The Jolly Phonics Workbooks teach progressively,
with more to learn in each Workbook.
Progress can be assessed on the following skills checklist:
Recognizes the second group of sounds
- c, k, e, h, r, m, d.
Can blend simple words made up from the sounds learned so far.
Knows that when you see 'ck' in a word (as in duck),
you only say the 'c' sound once.
Can write the second group of sounds
- c k, e, h, r, m, d.
Can hear the end sound of a word.
▶ Further Guidance
Page 1. Write your Name.
This is an important skill.
Try making a name card as suggested on the Activity page(Page 24).
Page 2-13. Sounds.
Remember to introduce each letter by its sound, not its name.
So the letters h, e and m need to be introduced as huh,
eh not ee, and mmm, not em.
The actions are designed to help the child learn the sound.
Children enjoy the actions, even though the adult may be
a little self conscious.
The capital letter is introduced with each letter.
At this stage capitals should be used only at the beginning of names.
Pages 2,3. The Letter k.
The letter k is introduced in a looped form (so k not k) to make it
easier for the child to write the letter in one movement.
Page 14. Revision of Sounds.
Practice is needed for all the sounds learned so far.
Further help can be given by writing each letter on a piece of card
and holding cards up one at a time
- saying the sound and doing the action.
Once the sounds are known the actions are no longer needed.

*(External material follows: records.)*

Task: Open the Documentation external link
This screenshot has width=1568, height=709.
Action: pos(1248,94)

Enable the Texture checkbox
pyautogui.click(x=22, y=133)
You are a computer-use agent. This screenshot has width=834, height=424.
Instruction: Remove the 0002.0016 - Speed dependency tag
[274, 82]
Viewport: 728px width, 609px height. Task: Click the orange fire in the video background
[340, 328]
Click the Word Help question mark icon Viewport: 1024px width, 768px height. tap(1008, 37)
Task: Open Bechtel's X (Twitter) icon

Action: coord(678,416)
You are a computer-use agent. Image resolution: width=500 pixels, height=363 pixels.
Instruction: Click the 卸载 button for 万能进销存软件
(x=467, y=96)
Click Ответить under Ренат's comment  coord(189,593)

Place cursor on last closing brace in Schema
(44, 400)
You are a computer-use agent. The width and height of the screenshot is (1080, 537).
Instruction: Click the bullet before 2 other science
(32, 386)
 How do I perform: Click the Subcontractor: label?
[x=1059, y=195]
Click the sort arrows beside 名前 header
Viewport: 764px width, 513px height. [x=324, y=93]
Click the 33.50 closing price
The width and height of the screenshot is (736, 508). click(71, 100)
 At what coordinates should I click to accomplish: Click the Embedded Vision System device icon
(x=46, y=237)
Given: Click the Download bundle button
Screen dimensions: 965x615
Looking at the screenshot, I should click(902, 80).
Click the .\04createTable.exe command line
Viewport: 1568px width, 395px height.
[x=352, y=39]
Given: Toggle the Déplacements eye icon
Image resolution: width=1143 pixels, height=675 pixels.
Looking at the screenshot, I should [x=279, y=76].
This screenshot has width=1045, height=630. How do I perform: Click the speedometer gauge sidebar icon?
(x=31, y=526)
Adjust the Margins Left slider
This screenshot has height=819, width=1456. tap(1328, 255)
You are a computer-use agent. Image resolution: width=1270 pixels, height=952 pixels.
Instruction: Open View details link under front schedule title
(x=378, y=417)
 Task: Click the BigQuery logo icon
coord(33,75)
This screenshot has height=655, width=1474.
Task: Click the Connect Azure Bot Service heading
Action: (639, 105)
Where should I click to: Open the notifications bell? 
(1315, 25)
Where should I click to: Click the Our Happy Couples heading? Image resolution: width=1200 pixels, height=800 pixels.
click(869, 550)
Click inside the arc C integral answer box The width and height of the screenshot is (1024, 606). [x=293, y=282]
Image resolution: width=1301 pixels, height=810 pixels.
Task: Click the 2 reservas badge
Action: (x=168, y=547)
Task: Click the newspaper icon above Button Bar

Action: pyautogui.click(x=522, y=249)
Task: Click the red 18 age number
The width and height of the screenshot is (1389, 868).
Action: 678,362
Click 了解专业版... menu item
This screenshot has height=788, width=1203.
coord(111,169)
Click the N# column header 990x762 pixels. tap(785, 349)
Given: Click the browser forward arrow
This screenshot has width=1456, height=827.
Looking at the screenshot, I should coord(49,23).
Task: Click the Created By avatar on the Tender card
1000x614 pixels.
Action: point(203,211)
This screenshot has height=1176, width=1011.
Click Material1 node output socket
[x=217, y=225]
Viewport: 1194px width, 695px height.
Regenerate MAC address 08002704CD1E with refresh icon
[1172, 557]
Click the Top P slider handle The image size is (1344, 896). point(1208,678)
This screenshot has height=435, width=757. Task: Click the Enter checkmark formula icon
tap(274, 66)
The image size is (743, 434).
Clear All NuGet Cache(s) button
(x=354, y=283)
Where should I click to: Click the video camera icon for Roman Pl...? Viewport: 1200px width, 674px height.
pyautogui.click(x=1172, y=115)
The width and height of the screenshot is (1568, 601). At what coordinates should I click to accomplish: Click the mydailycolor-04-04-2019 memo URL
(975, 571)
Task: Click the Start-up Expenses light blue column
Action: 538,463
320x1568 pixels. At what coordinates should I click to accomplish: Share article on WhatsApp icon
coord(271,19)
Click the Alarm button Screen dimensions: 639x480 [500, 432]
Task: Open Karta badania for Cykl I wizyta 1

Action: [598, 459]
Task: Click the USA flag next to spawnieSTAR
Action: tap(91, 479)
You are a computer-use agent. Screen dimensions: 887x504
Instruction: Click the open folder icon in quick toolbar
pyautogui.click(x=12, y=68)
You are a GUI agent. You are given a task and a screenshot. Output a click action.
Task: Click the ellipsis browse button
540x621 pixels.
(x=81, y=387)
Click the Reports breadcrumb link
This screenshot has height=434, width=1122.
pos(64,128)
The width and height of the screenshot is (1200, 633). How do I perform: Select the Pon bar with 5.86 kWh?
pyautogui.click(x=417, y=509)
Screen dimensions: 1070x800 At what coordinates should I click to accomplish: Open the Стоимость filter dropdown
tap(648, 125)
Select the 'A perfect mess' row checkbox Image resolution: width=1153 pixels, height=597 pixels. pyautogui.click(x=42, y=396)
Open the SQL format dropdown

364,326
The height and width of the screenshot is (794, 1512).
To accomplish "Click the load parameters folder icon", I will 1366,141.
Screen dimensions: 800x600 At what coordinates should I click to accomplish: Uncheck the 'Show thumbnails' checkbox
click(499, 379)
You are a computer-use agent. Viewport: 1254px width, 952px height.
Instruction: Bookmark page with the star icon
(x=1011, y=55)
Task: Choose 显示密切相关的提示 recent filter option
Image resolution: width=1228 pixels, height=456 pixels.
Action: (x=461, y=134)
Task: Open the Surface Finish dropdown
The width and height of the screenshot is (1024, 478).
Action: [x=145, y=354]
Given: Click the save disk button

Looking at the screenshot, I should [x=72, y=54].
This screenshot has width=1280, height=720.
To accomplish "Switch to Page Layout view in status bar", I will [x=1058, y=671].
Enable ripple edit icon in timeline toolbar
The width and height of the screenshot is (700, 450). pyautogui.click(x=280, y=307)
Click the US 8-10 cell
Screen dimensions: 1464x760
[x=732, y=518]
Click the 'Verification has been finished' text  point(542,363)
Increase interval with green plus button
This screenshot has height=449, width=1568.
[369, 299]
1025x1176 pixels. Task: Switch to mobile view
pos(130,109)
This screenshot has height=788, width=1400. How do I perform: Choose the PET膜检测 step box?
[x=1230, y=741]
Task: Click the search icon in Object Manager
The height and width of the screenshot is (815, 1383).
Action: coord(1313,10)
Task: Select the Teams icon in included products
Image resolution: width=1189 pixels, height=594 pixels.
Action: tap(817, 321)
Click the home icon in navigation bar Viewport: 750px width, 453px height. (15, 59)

With a second set of cards the games of pairs, or snap,
can be played.
Page 15. Handwriting Practice for c.
It is important to go the right way round when writing c.
The c shape is the template that begins the letters a, d, o, g, q.
Note that the letter d starts in the middle (not at the top).
Page 16, 22. Hearing Sounds in Words.
Good spellers are able to hear all the sounds in a word.
This ability develops gradually, and may need plenty of practice.
In this Workbook children are encouraged to listen for the first
and last sounds in words.
Page 17, 18. Red Hen Book.
These pages can be removed, cut in half, and folded to form
a small book.
The words in the story contain letters from the first two groups only.
Page 20. Word Families.
Being able to hear rhymes helps reading and writing.